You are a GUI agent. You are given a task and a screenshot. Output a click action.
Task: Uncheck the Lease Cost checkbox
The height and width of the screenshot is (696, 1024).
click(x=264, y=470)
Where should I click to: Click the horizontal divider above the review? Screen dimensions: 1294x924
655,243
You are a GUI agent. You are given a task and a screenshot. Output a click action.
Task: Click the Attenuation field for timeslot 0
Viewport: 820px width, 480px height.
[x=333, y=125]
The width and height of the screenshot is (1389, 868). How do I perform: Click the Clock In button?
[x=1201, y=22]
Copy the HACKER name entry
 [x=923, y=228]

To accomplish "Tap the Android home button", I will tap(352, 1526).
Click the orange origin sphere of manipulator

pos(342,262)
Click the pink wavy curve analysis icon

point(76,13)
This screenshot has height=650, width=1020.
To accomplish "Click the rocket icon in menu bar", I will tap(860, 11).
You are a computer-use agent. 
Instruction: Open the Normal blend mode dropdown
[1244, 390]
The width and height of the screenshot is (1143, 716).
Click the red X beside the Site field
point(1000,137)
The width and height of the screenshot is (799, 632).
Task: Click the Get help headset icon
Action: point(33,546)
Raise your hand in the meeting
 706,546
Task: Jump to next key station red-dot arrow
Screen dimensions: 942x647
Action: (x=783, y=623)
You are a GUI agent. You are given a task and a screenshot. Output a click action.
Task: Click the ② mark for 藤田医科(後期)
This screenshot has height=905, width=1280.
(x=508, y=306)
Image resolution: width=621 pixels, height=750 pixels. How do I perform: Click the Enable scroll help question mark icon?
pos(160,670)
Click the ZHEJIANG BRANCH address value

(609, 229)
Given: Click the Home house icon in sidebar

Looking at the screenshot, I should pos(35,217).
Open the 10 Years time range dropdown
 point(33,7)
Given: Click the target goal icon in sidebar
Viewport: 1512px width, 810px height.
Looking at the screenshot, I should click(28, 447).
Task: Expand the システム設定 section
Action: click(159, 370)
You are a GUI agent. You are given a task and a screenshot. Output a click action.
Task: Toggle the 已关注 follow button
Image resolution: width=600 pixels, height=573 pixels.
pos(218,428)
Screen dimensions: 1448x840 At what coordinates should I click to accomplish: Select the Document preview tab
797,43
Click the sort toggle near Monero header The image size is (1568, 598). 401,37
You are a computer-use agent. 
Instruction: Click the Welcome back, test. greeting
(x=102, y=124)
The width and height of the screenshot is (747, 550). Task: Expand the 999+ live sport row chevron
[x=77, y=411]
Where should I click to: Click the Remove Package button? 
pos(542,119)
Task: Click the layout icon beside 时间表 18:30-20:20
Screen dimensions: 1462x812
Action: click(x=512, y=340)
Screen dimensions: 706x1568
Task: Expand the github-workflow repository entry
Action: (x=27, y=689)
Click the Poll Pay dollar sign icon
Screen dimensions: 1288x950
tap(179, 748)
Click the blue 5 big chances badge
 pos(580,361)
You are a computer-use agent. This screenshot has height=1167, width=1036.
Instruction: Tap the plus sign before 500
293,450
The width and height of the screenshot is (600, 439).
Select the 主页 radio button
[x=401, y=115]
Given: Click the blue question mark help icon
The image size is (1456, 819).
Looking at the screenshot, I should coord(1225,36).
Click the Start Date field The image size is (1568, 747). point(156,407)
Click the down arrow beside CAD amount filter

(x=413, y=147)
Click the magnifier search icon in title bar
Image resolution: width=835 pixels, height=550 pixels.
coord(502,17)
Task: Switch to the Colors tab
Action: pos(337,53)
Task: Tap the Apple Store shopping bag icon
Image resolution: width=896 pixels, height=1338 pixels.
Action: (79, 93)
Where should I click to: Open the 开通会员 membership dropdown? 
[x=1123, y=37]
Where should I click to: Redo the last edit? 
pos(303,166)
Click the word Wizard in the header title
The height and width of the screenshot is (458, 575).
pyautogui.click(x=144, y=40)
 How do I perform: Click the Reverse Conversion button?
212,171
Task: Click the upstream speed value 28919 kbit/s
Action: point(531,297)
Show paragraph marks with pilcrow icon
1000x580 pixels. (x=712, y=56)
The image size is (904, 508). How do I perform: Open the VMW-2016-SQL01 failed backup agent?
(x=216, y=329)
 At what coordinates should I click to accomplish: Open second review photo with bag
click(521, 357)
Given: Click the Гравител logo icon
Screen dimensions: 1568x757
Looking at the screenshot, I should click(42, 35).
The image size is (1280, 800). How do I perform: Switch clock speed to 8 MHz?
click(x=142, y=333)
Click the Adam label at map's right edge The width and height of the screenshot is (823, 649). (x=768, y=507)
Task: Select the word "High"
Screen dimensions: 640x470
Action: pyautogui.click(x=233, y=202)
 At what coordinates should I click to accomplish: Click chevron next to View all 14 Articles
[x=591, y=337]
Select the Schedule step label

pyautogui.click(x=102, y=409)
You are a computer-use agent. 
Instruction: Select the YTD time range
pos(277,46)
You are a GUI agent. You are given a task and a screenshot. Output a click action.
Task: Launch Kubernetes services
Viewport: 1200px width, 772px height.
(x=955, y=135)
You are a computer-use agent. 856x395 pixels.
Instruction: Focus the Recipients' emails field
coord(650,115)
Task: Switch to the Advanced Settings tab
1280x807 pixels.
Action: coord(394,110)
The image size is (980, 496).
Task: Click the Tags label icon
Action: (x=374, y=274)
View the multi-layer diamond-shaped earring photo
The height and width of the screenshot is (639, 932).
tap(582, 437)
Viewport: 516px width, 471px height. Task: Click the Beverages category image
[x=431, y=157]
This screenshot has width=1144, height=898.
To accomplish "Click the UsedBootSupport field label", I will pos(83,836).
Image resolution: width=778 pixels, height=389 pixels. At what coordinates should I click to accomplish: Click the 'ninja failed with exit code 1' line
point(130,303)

The task
Your reply must be the entries above, returned word for word.

Response
You are a GUI agent. You are given a task and a screenshot. Output a click action.
Task: Uncheck the Lease Cost checkbox
The height and width of the screenshot is (696, 1024).
click(x=264, y=470)
Where should I click to: Click the horizontal divider above the review? Screen dimensions: 1294x924
655,243
You are a GUI agent. You are given a task and a screenshot. Output a click action.
Task: Click the Attenuation field for timeslot 0
Viewport: 820px width, 480px height.
[x=333, y=125]
The width and height of the screenshot is (1389, 868). How do I perform: Click the Clock In button?
[x=1201, y=22]
Copy the HACKER name entry
 [x=923, y=228]

To accomplish "Tap the Android home button", I will tap(352, 1526).
Click the orange origin sphere of manipulator

pos(342,262)
Click the pink wavy curve analysis icon

point(76,13)
This screenshot has height=650, width=1020.
To accomplish "Click the rocket icon in menu bar", I will tap(860, 11).
You are a computer-use agent. 
Instruction: Open the Normal blend mode dropdown
[1244, 390]
The width and height of the screenshot is (1143, 716).
Click the red X beside the Site field
point(1000,137)
The width and height of the screenshot is (799, 632).
Task: Click the Get help headset icon
Action: point(33,546)
Raise your hand in the meeting
 706,546
Task: Jump to next key station red-dot arrow
Screen dimensions: 942x647
Action: (x=783, y=623)
You are a GUI agent. You are given a task and a screenshot. Output a click action.
Task: Click the ② mark for 藤田医科(後期)
This screenshot has height=905, width=1280.
(x=508, y=306)
Image resolution: width=621 pixels, height=750 pixels. How do I perform: Click the Enable scroll help question mark icon?
pos(160,670)
Click the ZHEJIANG BRANCH address value

(609, 229)
Given: Click the Home house icon in sidebar

Looking at the screenshot, I should pos(35,217).
Open the 10 Years time range dropdown
 point(33,7)
Given: Click the target goal icon in sidebar
Viewport: 1512px width, 810px height.
Looking at the screenshot, I should click(28, 447).
Task: Expand the システム設定 section
Action: click(159, 370)
You are a GUI agent. You are given a task and a screenshot. Output a click action.
Task: Toggle the 已关注 follow button
Image resolution: width=600 pixels, height=573 pixels.
pos(218,428)
Screen dimensions: 1448x840 At what coordinates should I click to accomplish: Select the Document preview tab
797,43
Click the sort toggle near Monero header The image size is (1568, 598). 401,37
You are a computer-use agent. 
Instruction: Click the Welcome back, test. greeting
(x=102, y=124)
The width and height of the screenshot is (747, 550). Task: Expand the 999+ live sport row chevron
[x=77, y=411]
Where should I click to: Click the Remove Package button? 
pos(542,119)
Task: Click the layout icon beside 时间表 18:30-20:20
Screen dimensions: 1462x812
Action: click(x=512, y=340)
Screen dimensions: 706x1568
Task: Expand the github-workflow repository entry
Action: (x=27, y=689)
Click the Poll Pay dollar sign icon
Screen dimensions: 1288x950
tap(179, 748)
Click the blue 5 big chances badge
 pos(580,361)
You are a computer-use agent. This screenshot has height=1167, width=1036.
Instruction: Tap the plus sign before 500
293,450
The width and height of the screenshot is (600, 439).
Select the 主页 radio button
[x=401, y=115]
Given: Click the blue question mark help icon
The image size is (1456, 819).
Looking at the screenshot, I should coord(1225,36).
Click the Start Date field The image size is (1568, 747). point(156,407)
Click the down arrow beside CAD amount filter

(x=413, y=147)
Click the magnifier search icon in title bar
Image resolution: width=835 pixels, height=550 pixels.
coord(502,17)
Task: Switch to the Colors tab
Action: pos(337,53)
Task: Tap the Apple Store shopping bag icon
Image resolution: width=896 pixels, height=1338 pixels.
Action: (79, 93)
Where should I click to: Open the 开通会员 membership dropdown? 
[x=1123, y=37]
Where should I click to: Redo the last edit? 
pos(303,166)
Click the word Wizard in the header title
The height and width of the screenshot is (458, 575).
pyautogui.click(x=144, y=40)
 How do I perform: Click the Reverse Conversion button?
212,171
Task: Click the upstream speed value 28919 kbit/s
Action: point(531,297)
Show paragraph marks with pilcrow icon
1000x580 pixels. (x=712, y=56)
The image size is (904, 508). How do I perform: Open the VMW-2016-SQL01 failed backup agent?
(x=216, y=329)
 At what coordinates should I click to accomplish: Open second review photo with bag
click(521, 357)
Given: Click the Гравител logo icon
Screen dimensions: 1568x757
Looking at the screenshot, I should click(42, 35).
The image size is (1280, 800). How do I perform: Switch clock speed to 8 MHz?
click(x=142, y=333)
Click the Adam label at map's right edge The width and height of the screenshot is (823, 649). (x=768, y=507)
Task: Select the word "High"
Screen dimensions: 640x470
Action: pyautogui.click(x=233, y=202)
 At what coordinates should I click to accomplish: Click chevron next to View all 14 Articles
[x=591, y=337]
Select the Schedule step label

pyautogui.click(x=102, y=409)
You are a computer-use agent. 
Instruction: Select the YTD time range
pos(277,46)
You are a GUI agent. You are given a task and a screenshot. Output a click action.
Task: Launch Kubernetes services
Viewport: 1200px width, 772px height.
(x=955, y=135)
You are a computer-use agent. 856x395 pixels.
Instruction: Focus the Recipients' emails field
coord(650,115)
Task: Switch to the Advanced Settings tab
1280x807 pixels.
Action: coord(394,110)
The image size is (980, 496).
Task: Click the Tags label icon
Action: (x=374, y=274)
View the multi-layer diamond-shaped earring photo
The height and width of the screenshot is (639, 932).
tap(582, 437)
Viewport: 516px width, 471px height. Task: Click the Beverages category image
[x=431, y=157]
This screenshot has width=1144, height=898.
To accomplish "Click the UsedBootSupport field label", I will pos(83,836).
Image resolution: width=778 pixels, height=389 pixels. At what coordinates should I click to accomplish: Click the 'ninja failed with exit code 1' line
point(130,303)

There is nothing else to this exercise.